▸ **Source records**:
----
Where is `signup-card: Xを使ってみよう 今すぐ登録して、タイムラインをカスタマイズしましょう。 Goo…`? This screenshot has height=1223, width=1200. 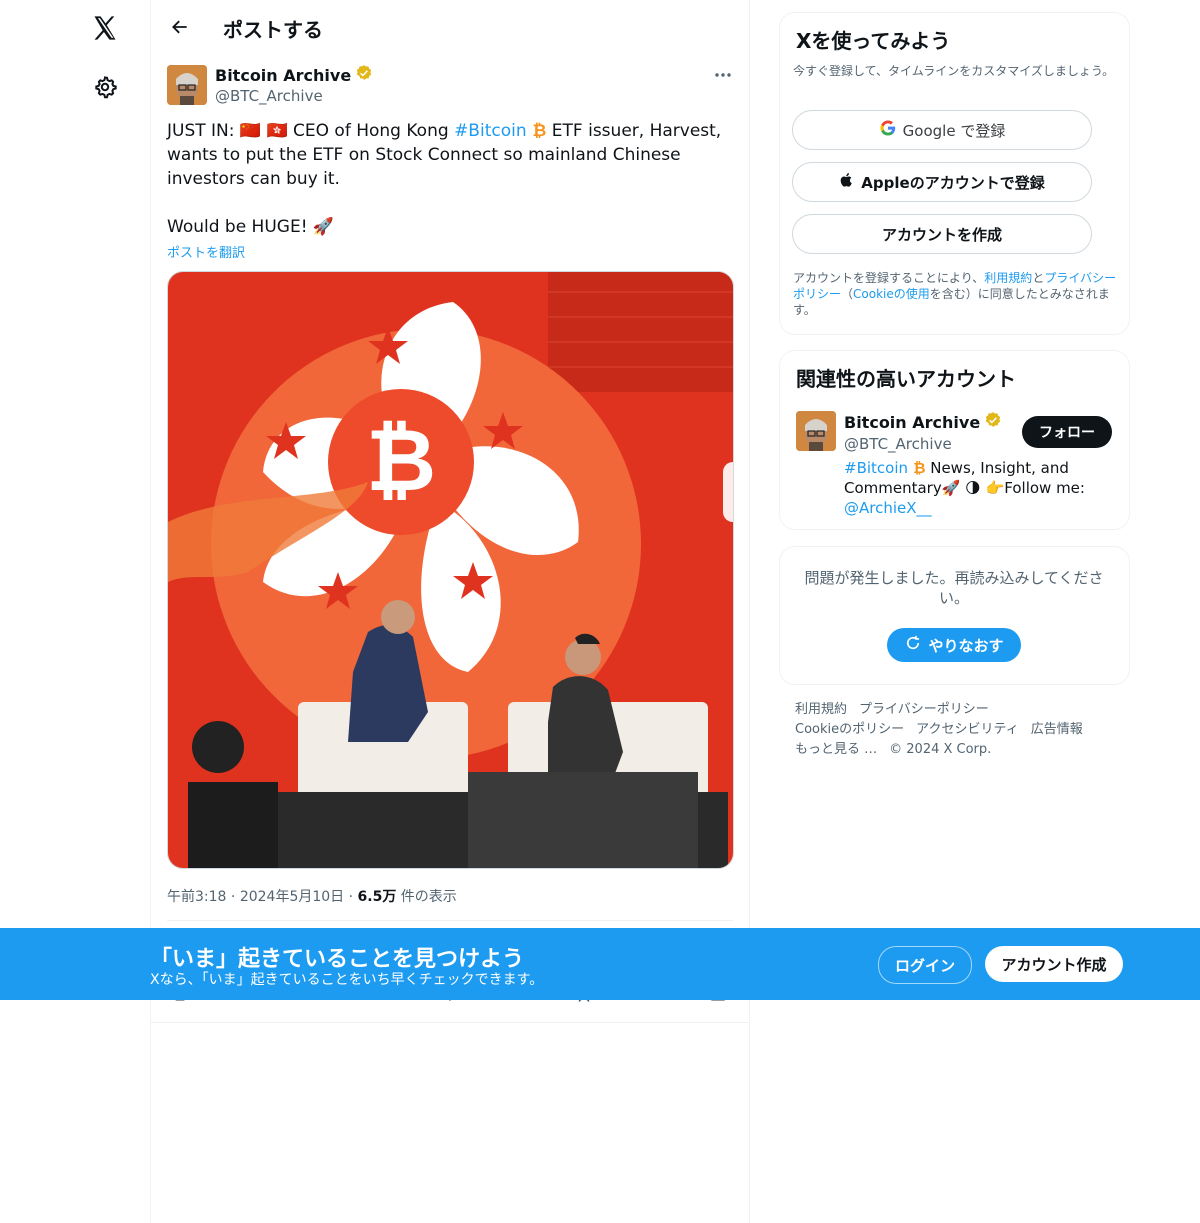
signup-card: Xを使ってみよう 今すぐ登録して、タイムラインをカスタマイズしましょう。 Goo… is located at coordinates (954, 174).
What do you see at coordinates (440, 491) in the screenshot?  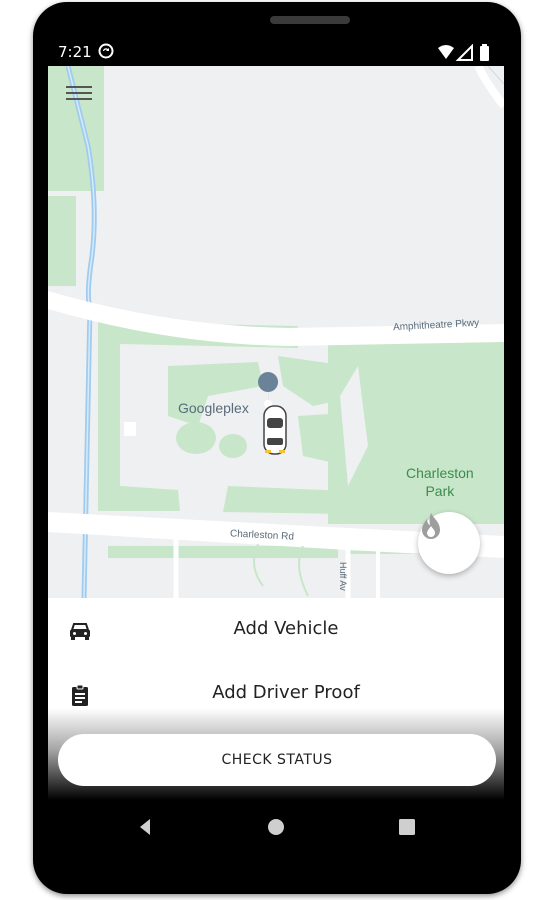 I see `park-label-line2: Park` at bounding box center [440, 491].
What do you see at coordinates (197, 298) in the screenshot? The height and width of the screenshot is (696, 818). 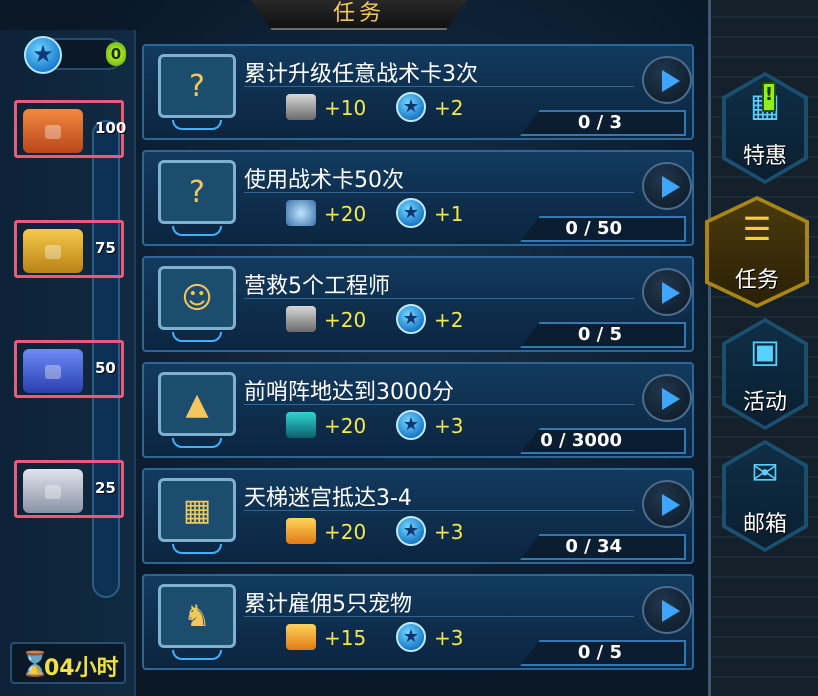 I see `engineer-portrait-icon: ☺` at bounding box center [197, 298].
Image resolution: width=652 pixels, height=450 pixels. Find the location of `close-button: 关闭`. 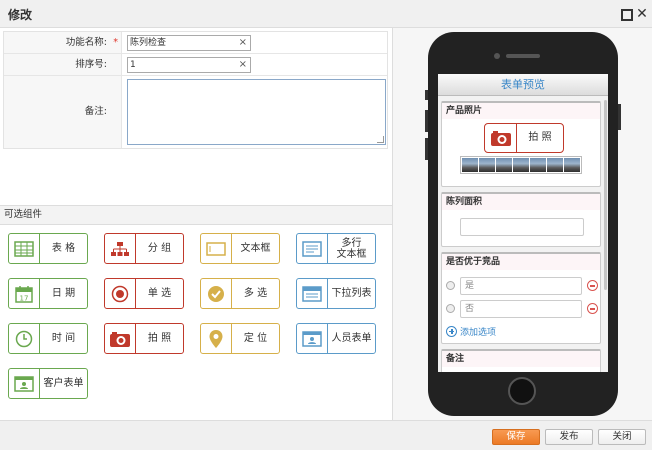

close-button: 关闭 is located at coordinates (622, 437).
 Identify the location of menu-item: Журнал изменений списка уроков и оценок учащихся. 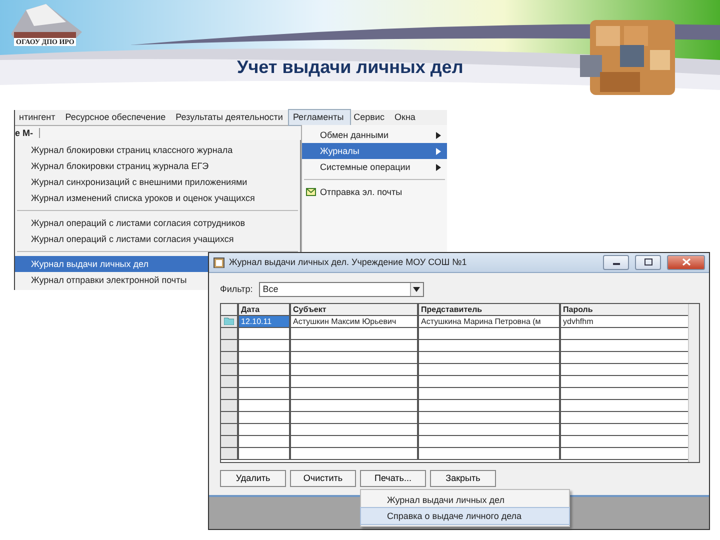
----
▸ **Problem requirements**:
Return the material unchanged, from the line containing "Image resolution: width=652" through the end of the material, and omit the pictures.

▸ **Expected answer**:
Image resolution: width=652 pixels, height=450 pixels. Find the location of `close-button: 关闭`. 

close-button: 关闭 is located at coordinates (622, 437).
 Identify the location of menu-item: Журнал изменений списка уроков и оценок учащихся. 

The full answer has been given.